Сотник Цзян ушёл от них, уставших и красноглазых от недосыпа, незадолго до рассвета, унося за пазухой чистовики описаний бронзовой пушки образца семнадцатого века, карронады, мортиры, пищали и примитивной керамической гранаты. Для начала хватит. Черновики, естественно, ещё в его присутствии отправили в очаг на растопку. Перед уходом сотник сказал, что сейчас он не станет привлекать ненужного внимания к семье Ли, но в случае возникновения опасности или подозрения на таковую кузнечная слободка станет охраняемым объектом.
– Ещё бы, – насупился Юншань, когда сотник уже наверняка не мог их слышать, а засыпающего на ходу Ваню отправили на боковую. – Такой источник знаний утратить не хочется. И лучше всего держать под рукой.
– Он что, делал тебе какие-то намёки? – Яна понизила голос до шёпота: бережёного бог бережёт, а небережёного конвой стережёт.
– Нет, но смотрел на тебя, как на вещь.
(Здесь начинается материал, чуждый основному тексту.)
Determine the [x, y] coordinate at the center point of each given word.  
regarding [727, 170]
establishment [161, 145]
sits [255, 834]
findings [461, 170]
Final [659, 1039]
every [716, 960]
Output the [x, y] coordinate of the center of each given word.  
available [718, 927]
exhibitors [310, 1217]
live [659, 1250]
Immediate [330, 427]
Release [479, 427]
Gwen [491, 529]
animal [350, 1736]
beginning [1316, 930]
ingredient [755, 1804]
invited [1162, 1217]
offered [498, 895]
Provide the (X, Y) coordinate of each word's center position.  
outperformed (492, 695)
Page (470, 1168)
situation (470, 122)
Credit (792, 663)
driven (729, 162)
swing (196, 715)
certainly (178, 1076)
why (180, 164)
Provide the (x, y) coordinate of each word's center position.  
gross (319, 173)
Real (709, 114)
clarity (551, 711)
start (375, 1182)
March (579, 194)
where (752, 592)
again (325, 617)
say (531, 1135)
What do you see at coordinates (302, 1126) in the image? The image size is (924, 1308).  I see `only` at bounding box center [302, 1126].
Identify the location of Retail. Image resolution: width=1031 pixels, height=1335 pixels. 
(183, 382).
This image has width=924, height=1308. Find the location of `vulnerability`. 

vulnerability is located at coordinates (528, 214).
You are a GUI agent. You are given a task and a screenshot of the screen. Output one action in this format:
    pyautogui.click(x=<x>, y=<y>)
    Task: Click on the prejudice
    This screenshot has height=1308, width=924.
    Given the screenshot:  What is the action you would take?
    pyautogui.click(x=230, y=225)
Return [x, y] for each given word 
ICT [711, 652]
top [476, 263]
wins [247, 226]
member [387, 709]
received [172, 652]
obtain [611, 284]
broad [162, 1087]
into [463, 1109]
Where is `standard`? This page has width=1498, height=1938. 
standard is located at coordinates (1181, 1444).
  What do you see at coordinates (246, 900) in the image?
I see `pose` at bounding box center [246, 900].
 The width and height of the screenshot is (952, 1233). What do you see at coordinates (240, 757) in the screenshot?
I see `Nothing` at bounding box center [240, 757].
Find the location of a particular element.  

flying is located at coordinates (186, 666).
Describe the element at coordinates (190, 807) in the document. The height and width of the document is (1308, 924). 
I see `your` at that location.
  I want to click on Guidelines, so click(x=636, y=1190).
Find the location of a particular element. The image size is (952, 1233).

Как на очень полезную, дорогостоящую и редкую вещь, случайно доставшуюся по дешёвке. Поначалу я ошибочно думал, что ты интересуешь его как женщина. Нет, его интересует только твоя голова, набитая знаниями. Эти знания – его будущее. Они не только помогут спасти Бейши от разорения киданями, но и хоть немного… уравновесят в глазах начальства ту историю с самоубийством его жены, – на удивление спокойно проговорил Юншань, хотя тоже от греха подальше перешёл на шёпот. – Наш сотник – умный и опасный человек. Он благороден и честен, но лишь до тех пор, пока ничто не угрожает его благополучию. Ну, а ты… Ты у меня умница, – мастер улыбнулся жене. – Ты ведь уже поняла, как нужно вести себя с господином сотником.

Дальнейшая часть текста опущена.